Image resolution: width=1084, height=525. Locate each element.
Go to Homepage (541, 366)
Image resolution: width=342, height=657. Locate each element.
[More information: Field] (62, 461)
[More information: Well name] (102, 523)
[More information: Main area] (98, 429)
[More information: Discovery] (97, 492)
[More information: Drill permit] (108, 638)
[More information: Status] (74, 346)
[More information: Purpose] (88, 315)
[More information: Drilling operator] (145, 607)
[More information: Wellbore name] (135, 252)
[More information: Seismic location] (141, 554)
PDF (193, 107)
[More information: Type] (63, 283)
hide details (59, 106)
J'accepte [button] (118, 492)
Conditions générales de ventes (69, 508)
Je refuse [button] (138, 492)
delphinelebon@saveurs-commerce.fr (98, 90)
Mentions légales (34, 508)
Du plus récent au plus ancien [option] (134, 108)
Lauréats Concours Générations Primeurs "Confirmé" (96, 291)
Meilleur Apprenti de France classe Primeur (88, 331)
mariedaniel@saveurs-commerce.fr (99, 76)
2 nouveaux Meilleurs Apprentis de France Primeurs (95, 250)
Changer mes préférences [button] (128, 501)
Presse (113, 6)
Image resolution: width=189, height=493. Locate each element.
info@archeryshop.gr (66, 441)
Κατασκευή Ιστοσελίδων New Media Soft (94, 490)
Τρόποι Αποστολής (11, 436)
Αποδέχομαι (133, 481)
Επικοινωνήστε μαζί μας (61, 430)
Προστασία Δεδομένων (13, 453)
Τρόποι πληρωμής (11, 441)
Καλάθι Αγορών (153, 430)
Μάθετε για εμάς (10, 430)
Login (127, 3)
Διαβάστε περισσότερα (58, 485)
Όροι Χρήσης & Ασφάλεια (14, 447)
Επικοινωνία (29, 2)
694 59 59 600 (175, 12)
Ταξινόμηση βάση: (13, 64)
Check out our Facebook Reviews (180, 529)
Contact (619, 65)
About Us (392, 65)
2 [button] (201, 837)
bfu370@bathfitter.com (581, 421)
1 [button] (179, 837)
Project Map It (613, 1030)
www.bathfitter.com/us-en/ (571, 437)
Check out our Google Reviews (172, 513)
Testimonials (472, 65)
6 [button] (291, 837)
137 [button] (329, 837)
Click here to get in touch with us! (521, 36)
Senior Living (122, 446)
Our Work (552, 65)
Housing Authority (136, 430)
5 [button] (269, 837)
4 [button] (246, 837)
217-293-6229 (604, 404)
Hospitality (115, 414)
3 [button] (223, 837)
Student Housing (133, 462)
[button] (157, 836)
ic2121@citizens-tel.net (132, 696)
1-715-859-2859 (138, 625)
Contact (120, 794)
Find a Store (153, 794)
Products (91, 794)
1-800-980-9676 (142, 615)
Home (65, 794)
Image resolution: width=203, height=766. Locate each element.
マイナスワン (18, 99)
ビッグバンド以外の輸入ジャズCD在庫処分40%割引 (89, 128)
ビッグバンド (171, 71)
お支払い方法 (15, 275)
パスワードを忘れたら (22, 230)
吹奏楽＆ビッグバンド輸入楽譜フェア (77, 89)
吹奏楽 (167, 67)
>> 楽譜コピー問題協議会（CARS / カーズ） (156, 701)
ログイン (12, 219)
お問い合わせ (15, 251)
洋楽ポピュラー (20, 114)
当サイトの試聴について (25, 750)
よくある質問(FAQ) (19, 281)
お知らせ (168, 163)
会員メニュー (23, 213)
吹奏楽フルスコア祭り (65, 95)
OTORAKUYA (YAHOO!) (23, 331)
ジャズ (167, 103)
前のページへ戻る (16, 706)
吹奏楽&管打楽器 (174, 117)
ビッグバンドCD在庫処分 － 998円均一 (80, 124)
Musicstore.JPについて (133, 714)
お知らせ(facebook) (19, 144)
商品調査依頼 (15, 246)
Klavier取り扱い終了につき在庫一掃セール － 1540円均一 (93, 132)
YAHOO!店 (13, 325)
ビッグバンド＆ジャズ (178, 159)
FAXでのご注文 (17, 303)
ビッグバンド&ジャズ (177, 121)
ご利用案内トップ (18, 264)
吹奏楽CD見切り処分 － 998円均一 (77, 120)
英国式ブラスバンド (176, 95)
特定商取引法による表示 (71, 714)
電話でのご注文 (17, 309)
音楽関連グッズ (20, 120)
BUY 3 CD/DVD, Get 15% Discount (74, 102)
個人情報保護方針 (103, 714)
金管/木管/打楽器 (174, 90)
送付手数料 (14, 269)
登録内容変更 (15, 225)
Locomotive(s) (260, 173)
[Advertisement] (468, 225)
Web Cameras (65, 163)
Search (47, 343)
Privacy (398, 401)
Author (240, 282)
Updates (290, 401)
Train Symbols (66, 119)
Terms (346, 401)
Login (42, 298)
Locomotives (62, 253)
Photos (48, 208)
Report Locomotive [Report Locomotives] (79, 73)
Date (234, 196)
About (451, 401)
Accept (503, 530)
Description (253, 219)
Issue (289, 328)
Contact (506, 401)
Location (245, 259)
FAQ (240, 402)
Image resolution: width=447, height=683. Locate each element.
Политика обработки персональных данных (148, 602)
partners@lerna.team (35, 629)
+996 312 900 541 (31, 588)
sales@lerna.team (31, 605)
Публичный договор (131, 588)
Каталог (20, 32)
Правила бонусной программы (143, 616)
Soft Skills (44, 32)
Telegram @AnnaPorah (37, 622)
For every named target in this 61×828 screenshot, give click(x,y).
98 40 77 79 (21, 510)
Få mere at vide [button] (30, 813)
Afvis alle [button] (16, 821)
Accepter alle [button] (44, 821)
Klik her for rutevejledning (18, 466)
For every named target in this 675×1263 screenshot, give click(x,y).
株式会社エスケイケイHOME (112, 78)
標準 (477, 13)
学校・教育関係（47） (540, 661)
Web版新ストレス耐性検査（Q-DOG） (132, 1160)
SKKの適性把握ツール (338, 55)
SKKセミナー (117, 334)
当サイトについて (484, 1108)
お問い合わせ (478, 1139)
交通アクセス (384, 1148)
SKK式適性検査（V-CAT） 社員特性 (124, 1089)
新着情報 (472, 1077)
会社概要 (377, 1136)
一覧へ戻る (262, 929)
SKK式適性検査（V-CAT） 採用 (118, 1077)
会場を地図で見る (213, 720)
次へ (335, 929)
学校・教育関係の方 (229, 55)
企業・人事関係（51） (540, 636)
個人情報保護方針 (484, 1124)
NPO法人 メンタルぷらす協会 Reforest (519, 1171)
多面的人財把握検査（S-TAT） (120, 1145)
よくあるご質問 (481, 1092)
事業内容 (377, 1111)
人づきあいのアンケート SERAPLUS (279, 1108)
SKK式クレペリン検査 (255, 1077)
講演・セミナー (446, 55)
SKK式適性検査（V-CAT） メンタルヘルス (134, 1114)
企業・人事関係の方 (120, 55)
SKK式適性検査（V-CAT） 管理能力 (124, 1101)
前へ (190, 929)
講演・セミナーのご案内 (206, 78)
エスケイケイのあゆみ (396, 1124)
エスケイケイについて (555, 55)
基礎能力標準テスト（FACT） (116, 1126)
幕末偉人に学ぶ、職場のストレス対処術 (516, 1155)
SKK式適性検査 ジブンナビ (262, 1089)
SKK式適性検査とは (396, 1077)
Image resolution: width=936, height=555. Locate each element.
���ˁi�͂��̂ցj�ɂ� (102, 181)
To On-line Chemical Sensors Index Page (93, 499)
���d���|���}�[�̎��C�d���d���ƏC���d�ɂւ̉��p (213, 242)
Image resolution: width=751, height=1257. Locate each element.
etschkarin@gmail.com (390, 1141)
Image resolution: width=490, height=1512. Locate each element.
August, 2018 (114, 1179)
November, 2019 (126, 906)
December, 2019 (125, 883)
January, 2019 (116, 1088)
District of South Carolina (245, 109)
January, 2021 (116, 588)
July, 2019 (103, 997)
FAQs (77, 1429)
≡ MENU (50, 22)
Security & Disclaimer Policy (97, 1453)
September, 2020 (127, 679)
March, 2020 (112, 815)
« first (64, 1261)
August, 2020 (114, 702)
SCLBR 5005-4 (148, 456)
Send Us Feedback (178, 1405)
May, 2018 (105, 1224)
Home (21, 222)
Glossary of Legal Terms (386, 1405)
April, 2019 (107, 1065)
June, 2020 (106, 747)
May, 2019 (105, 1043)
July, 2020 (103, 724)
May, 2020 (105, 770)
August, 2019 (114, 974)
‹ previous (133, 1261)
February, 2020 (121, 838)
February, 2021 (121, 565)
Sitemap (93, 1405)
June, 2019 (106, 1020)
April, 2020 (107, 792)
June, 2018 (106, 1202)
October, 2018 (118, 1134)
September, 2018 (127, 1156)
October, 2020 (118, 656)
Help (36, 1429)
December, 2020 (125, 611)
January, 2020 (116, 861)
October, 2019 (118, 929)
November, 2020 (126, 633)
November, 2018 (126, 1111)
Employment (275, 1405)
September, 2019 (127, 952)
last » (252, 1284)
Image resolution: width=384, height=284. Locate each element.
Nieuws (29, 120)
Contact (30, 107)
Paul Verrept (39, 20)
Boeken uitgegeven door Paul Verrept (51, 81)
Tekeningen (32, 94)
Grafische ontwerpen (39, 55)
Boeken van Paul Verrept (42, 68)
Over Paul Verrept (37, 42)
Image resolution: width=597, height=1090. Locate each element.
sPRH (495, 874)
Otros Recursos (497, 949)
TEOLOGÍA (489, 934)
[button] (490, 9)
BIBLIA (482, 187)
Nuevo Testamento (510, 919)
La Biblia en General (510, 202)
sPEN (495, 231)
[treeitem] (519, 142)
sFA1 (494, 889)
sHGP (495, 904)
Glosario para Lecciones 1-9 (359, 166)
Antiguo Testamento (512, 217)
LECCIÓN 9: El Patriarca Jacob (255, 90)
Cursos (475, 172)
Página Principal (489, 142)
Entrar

————

• [INSTRUCTION]: Copy the records above word for word, starting with the line that contains "Conditions générales de ventes (69, 508)" and stopping after the line that contains "Lauréats Concours Générations".

• [EXERCISE SOLUTION]:
Conditions générales de ventes (69, 508)
Je refuse [button] (138, 492)
delphinelebon@saveurs-commerce.fr (98, 90)
Mentions légales (34, 508)
Du plus récent au plus ancien [option] (134, 108)
Lauréats Concours Générations Primeurs "Confirmé" (96, 291)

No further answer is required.